BEGIN Material for the task
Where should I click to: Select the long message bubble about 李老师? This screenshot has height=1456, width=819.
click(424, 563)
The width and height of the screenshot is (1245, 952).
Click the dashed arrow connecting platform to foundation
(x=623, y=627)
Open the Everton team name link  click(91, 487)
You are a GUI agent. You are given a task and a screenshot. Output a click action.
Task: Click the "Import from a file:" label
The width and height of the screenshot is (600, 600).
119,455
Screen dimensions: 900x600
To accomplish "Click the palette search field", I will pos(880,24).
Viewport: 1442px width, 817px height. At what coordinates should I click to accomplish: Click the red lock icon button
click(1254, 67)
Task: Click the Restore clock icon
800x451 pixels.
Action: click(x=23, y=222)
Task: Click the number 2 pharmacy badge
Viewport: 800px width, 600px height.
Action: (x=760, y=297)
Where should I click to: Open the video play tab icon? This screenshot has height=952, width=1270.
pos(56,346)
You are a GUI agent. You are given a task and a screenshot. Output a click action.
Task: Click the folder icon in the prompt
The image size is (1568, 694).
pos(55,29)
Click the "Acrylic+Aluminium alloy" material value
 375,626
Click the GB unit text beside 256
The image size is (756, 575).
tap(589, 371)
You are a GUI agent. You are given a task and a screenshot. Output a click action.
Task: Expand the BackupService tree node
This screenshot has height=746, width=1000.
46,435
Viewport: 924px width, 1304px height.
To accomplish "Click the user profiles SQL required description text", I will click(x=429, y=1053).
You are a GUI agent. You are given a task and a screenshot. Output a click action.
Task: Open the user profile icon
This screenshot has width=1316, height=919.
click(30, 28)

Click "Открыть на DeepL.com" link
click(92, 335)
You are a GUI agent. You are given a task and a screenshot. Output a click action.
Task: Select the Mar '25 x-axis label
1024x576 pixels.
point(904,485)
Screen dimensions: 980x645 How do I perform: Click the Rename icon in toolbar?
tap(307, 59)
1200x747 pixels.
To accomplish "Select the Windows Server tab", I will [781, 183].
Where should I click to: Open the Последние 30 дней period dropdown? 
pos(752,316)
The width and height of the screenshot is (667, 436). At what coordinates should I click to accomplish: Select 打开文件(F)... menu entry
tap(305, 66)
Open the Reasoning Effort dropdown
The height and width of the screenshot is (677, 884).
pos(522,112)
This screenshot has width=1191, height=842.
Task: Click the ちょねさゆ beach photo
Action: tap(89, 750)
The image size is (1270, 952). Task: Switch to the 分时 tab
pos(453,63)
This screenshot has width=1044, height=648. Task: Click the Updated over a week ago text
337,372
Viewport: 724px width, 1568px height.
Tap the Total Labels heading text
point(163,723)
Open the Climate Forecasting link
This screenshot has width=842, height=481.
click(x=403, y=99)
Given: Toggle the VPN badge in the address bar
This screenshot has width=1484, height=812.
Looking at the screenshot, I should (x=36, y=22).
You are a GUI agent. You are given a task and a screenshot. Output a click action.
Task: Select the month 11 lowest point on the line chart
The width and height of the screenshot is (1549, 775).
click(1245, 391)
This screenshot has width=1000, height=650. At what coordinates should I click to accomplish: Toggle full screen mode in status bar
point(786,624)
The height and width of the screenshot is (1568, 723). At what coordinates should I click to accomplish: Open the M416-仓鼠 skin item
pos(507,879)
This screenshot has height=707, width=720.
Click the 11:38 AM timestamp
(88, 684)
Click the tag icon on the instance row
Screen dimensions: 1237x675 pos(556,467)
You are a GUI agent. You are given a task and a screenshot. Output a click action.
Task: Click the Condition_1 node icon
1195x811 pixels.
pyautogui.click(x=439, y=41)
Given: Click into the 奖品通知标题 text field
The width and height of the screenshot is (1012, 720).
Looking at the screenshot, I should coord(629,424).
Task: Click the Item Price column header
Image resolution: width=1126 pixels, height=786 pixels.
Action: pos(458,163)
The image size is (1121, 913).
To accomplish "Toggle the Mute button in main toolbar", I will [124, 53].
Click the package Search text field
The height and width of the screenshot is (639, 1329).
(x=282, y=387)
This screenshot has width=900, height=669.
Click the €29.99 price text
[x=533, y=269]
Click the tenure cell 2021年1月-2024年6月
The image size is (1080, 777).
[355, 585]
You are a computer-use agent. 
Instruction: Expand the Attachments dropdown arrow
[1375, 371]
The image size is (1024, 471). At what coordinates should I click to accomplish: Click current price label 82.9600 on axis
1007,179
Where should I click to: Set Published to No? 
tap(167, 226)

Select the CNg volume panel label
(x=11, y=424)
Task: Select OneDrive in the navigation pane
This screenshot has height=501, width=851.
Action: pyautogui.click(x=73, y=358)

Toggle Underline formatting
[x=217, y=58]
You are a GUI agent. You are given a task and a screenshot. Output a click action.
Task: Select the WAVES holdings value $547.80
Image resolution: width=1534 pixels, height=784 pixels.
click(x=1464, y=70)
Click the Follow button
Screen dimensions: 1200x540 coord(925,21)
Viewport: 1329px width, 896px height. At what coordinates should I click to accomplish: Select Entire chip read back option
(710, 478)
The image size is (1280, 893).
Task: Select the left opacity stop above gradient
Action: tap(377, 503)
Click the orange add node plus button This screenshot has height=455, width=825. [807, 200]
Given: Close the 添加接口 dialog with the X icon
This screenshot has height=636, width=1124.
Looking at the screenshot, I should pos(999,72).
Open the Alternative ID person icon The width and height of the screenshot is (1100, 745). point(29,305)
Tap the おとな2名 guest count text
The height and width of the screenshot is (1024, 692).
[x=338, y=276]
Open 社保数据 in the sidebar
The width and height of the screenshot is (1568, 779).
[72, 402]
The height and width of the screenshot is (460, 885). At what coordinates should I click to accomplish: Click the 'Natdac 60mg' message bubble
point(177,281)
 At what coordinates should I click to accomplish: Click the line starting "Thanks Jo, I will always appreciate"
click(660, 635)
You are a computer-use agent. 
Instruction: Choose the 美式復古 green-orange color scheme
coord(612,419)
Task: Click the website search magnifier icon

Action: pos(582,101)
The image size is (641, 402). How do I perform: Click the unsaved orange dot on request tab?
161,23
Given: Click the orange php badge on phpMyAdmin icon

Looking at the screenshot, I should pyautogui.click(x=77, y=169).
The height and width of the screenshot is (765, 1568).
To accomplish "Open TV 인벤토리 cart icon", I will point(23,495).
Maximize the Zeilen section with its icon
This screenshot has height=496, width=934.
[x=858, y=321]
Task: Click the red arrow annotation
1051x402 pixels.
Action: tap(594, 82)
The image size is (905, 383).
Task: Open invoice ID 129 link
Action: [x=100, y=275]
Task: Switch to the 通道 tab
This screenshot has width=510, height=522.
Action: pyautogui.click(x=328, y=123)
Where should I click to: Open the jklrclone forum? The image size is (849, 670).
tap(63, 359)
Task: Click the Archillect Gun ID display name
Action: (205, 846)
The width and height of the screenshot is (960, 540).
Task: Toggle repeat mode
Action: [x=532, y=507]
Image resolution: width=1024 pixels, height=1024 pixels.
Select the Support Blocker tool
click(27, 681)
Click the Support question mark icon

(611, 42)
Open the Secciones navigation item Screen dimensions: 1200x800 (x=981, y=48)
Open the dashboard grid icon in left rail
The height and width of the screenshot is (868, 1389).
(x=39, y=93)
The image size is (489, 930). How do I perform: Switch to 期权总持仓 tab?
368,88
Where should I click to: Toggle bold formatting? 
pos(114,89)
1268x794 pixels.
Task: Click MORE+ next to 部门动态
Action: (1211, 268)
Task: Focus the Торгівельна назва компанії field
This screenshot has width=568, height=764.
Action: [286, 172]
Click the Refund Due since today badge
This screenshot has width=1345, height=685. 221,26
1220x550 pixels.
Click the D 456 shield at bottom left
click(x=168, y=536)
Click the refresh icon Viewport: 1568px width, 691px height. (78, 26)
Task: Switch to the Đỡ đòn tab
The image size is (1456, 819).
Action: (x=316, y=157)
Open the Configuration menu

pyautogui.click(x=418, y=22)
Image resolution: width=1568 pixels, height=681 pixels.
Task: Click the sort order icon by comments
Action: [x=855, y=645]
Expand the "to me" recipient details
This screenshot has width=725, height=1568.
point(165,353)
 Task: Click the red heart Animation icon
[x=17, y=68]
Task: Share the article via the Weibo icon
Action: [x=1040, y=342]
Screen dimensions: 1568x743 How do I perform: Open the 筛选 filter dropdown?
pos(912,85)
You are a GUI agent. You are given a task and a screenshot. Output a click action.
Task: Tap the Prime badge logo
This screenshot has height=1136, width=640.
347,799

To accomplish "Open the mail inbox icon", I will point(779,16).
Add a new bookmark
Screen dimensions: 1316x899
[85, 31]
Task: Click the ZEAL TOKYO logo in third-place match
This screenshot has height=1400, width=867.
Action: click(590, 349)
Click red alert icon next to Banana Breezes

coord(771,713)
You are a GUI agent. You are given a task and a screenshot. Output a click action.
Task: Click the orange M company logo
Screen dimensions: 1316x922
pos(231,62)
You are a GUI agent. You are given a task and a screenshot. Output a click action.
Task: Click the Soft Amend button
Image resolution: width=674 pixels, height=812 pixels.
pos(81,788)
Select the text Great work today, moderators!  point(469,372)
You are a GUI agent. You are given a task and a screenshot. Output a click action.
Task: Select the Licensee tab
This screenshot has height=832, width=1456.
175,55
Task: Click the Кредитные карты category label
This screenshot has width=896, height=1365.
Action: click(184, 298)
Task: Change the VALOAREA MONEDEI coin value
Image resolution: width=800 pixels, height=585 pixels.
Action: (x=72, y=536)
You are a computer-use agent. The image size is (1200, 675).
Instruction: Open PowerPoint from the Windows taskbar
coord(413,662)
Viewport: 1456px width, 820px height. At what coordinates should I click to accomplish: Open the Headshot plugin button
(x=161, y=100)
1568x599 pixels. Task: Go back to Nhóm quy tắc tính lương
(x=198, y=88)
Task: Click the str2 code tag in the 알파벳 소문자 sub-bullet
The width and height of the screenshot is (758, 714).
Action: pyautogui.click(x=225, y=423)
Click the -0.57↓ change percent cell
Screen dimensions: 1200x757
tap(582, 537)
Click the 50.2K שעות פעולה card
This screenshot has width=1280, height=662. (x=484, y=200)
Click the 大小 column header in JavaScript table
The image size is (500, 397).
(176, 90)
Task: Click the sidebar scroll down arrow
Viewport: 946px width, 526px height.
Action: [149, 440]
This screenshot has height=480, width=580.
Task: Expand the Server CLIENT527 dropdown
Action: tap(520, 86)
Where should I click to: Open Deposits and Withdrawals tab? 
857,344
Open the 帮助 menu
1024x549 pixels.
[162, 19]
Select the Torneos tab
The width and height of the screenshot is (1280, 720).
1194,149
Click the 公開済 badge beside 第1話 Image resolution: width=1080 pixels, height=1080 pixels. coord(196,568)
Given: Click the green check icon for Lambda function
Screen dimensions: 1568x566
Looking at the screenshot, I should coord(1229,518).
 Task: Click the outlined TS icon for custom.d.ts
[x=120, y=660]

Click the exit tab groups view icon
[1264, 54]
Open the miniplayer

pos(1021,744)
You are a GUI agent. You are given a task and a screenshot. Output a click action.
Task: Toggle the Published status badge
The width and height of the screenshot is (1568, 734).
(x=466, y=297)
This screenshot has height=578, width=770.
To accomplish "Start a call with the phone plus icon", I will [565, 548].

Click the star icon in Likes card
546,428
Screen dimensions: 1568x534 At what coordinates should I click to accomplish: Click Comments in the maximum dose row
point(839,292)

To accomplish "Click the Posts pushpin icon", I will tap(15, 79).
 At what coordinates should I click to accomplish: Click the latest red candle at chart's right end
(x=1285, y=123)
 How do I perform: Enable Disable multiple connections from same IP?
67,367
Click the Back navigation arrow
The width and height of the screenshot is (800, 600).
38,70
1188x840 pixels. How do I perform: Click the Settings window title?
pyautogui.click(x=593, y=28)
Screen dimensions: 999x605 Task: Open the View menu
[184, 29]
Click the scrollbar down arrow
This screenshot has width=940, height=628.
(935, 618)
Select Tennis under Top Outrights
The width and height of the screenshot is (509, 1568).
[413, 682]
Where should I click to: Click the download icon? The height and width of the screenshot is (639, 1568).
END Material for the task
**What needs to be done:**
Collect the lines of the records that include the string "sidebar".

**Solution for this task:**
Open 社保数据 in the sidebar
Task: Click the sidebar scroll down arrow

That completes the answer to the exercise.